**Estratto**
☆ ☆ ☆ ☆ ☆ ☆ ☆

Quali sono le condizioni per far fallire una ditta individuale

Non basta essere una ditta individuale indebitata per fallire. Per poter avviare la procedura di liquidazione giudiziale, devono essere presenti tre condizioni fondamentali:

  1. Essere un imprenditore commerciale
    Il titolare della ditta deve esercitare un’attività commerciale in modo professionale, abituale e organizzato.
    Sono quindi esclusi:
    • i liberi professionisti (es. avvocati, medici, architetti),
    • gli agricoltori (salvo casi particolari),
    • i lavoratori autonomi non organizzati in forma d’impresa.
  2. Aver superato almeno uno dei seguenti limiti dimensionali nei tre esercizi precedenti o dall’inizio dell’attività se inferiore:
    • Attivo patrimoniale superiore a €300.000;
    • Ricavi lordi superiori a €200.000;
    • Debiti anche non scaduti superiori a €500.000.

☆ ☆ ☆ ☆ ☆ ☆ ☆

**Segmento dati**
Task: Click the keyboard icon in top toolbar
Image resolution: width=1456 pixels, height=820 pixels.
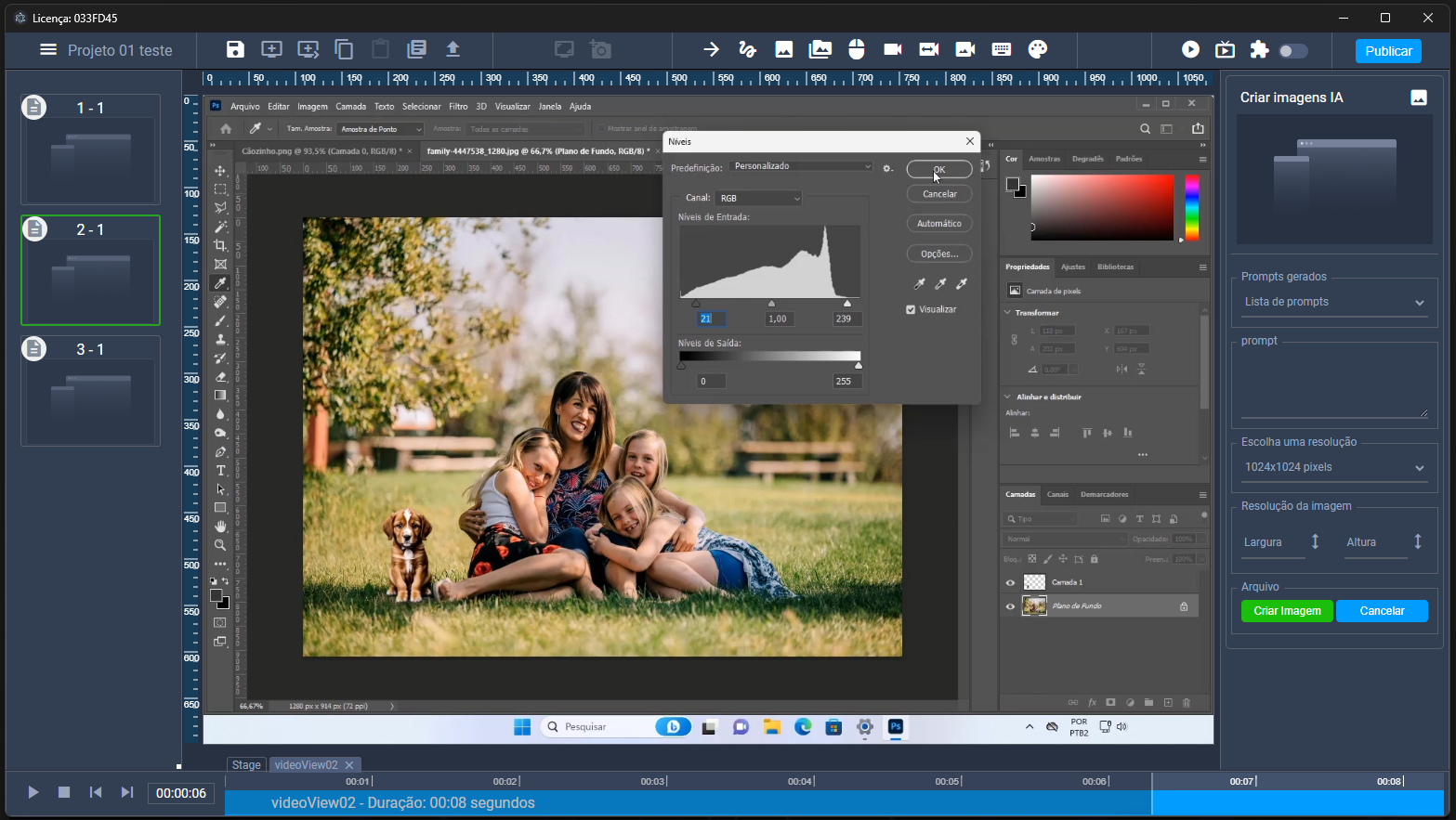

☆ ☆ ☆ ☆ ☆ ☆ ☆

**Compiti da svolgere**
1. Riporta il tratto dell'estratto sul fallimento della ditta individuale che si apre con le parole contenenti "Quali sono le" e si chiude con "superiori a €500.000.", rinominando "ditta individuale" in "impresa individuale".
2. Elenca tutte le categorie che l'estratto sul fallimento della ditta individuale indica come escluse.
3. Riprendi l'estratto sul fallimento della ditta individuale dal punto in cui si interrompe.

**Risultati**
1.
Quali sono le condizioni per far fallire una impresa individuale

Non basta essere una impresa individuale indebitata per fallire. Per poter avviare la procedura di liquidazione giudiziale, devono essere presenti tre condizioni fondamentali:

  1. Essere un imprenditore commerciale
    Il titolare della ditta deve esercitare un’attività commerciale in modo professionale, abituale e organizzato.
    Sono quindi esclusi:
    • i liberi professionisti (es. avvocati, medici, architetti),
    • gli agricoltori (salvo casi particolari),
    • i lavoratori autonomi non organizzati in forma d’impresa.
  2. Aver superato almeno uno dei seguenti limiti dimensionali nei tre esercizi precedenti o dall’inizio dell’attività se inferiore:
    • Attivo patrimoniale superiore a €300.000;
    • Ricavi lordi superiori a €200.000;
    • Debiti anche non scaduti superiori a €500.000.

2.
- i liberi professionisti (es. avvocati, medici, architetti)
- gli agricoltori (salvo casi particolari)
- i lavoratori autonomi non organizzati in forma d'impresa

3.
  3. Trovarsi in stato di insolvenza
    L’imprenditore non riesce più a pagare regolarmente i propri debiti: protesti, scoperti bancari, decreti ingiuntivi, esecuzioni pendenti, segnalazioni nelle banche dati possono essere segnali evidenti di insolvenza.

Se tutte e tre le condizioni sono presenti, un creditore può presentare ricorso per la liquidazione giudiziale (ex fallimento) presso il tribunale competente.
Il tribunale può anche procedere d’ufficio o su istanza del pubblico ministero, se viene rilevata l’esistenza dell’insolvenza.

Cosa comporta il fallimento per l’imprenditore individuale

Il fallimento della ditta individuale colpisce direttamente il titolare, poiché non esiste distinzione tra il patrimonio dell’impresa e quello personale. Questo significa che:

  • Tutti i beni personali dell’imprenditore (conto corrente, casa, auto, ecc.) possono essere aggrediti dai creditori attraverso la procedura.
  • L’imprenditore non può continuare l’attività in autonomia, se non previa autorizzazione del giudice.
  • È prevista una restrizione dell’autonomia patrimoniale e contrattuale, e la sospensione di tutte le azioni esecutive individuali.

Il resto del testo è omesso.